Records from a data collection
#####

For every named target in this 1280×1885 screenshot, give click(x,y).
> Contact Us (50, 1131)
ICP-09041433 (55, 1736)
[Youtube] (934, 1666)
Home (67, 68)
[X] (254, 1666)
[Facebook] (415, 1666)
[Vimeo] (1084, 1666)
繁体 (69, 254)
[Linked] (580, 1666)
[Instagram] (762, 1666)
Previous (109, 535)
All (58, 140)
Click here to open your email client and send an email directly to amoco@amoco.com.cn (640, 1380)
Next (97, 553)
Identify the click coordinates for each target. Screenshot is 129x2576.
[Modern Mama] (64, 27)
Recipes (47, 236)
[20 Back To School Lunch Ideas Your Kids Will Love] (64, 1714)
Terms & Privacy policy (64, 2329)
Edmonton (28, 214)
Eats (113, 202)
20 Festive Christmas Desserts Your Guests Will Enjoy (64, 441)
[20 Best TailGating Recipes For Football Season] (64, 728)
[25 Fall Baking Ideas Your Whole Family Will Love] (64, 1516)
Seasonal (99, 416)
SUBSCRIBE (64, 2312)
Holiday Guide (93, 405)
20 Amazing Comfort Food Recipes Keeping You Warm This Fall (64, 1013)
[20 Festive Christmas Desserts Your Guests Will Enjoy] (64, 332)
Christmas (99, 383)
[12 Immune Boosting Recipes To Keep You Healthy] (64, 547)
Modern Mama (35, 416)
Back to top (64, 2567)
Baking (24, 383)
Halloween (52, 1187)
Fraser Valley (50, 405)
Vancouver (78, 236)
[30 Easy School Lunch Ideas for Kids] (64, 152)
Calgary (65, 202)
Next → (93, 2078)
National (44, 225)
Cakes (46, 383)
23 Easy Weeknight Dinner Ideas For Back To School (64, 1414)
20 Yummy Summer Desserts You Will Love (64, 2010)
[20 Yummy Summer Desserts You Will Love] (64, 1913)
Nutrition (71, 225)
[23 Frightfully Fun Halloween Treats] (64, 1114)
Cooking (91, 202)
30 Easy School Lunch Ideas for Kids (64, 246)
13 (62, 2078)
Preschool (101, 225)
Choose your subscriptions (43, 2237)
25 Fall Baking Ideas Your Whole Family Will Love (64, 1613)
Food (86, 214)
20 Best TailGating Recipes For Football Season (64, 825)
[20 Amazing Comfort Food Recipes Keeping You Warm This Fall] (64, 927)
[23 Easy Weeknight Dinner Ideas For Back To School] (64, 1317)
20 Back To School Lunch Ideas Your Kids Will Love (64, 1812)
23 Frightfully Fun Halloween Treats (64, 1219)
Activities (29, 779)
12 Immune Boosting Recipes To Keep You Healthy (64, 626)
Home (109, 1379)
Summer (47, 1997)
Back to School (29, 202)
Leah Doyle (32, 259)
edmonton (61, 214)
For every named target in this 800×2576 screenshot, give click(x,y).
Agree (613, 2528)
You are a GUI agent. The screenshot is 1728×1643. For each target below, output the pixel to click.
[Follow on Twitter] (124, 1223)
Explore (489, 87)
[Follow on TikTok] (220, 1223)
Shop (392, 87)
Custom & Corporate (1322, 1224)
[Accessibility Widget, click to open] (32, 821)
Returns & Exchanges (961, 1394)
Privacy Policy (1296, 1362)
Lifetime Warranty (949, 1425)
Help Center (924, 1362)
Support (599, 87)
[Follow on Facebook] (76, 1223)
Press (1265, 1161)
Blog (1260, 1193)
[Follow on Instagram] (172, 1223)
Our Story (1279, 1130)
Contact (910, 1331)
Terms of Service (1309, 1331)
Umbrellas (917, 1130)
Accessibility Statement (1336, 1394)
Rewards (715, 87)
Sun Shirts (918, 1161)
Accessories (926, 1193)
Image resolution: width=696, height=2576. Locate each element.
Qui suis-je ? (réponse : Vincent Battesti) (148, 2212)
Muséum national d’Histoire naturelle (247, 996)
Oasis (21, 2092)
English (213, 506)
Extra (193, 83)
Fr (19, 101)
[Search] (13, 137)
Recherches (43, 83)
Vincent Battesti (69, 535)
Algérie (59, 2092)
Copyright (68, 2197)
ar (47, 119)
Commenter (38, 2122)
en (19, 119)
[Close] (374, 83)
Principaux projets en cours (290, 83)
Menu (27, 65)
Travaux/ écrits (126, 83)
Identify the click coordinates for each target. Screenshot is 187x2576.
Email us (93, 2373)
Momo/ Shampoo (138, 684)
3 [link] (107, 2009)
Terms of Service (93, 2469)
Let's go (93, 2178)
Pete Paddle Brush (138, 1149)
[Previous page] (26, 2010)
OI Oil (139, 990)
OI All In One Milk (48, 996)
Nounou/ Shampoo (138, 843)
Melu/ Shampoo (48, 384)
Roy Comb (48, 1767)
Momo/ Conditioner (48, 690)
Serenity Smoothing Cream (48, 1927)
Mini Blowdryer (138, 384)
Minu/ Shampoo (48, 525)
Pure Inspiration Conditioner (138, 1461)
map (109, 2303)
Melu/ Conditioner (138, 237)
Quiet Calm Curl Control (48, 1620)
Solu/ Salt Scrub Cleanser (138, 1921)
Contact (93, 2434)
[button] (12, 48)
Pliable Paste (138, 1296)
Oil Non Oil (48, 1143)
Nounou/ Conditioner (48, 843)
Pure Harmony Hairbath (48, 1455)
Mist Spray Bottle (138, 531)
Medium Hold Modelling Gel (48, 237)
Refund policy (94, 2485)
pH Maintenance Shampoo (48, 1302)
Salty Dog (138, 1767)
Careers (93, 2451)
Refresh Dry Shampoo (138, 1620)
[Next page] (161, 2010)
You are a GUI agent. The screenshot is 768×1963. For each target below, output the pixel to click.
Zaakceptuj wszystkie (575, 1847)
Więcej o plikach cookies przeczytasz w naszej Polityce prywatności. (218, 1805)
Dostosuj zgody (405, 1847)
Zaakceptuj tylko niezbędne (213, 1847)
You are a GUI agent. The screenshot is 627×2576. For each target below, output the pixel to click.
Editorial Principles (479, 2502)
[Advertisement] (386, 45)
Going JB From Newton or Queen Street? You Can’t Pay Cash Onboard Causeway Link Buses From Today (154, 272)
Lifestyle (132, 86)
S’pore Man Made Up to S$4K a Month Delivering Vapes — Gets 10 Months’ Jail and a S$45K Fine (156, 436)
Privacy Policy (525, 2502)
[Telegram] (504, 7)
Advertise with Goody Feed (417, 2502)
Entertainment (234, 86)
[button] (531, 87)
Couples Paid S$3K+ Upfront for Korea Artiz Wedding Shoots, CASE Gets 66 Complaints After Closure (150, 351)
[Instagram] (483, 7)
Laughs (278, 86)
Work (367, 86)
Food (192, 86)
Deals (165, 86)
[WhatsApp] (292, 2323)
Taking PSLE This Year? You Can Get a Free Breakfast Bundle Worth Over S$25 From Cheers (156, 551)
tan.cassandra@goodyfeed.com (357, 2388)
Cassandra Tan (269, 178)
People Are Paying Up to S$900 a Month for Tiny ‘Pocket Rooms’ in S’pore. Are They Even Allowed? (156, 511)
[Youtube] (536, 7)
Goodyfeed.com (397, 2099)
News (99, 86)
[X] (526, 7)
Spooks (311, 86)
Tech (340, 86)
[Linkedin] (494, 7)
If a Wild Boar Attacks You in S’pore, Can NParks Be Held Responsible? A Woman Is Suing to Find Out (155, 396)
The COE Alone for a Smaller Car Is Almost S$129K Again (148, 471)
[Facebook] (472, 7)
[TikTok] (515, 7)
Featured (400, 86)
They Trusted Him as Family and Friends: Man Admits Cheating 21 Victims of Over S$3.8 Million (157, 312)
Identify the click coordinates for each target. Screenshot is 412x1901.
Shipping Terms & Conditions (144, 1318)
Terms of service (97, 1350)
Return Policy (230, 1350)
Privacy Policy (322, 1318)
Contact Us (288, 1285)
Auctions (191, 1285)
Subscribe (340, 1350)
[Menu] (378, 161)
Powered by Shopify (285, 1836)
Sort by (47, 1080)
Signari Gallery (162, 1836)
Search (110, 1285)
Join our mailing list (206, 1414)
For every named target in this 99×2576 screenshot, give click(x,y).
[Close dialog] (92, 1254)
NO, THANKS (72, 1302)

#####

* Goal of the exercise *
Please make an exact copy of the lines above from the line with "[X] (526, 7)" through the line with "They Trusted Him", both ends included.

* Problem solution *
[X] (526, 7)
Spooks (311, 86)
Tech (340, 86)
[Linkedin] (494, 7)
If a Wild Boar Attacks You in S’pore, Can NParks Be Held Responsible? A Woman Is Suing to Find Out (155, 396)
The COE Alone for a Smaller Car Is Almost S$129K Again (148, 471)
[Facebook] (472, 7)
[TikTok] (515, 7)
Featured (400, 86)
They Trusted Him as Family and Friends: Man Admits Cheating 21 Victims of Over S$3.8 Million (157, 312)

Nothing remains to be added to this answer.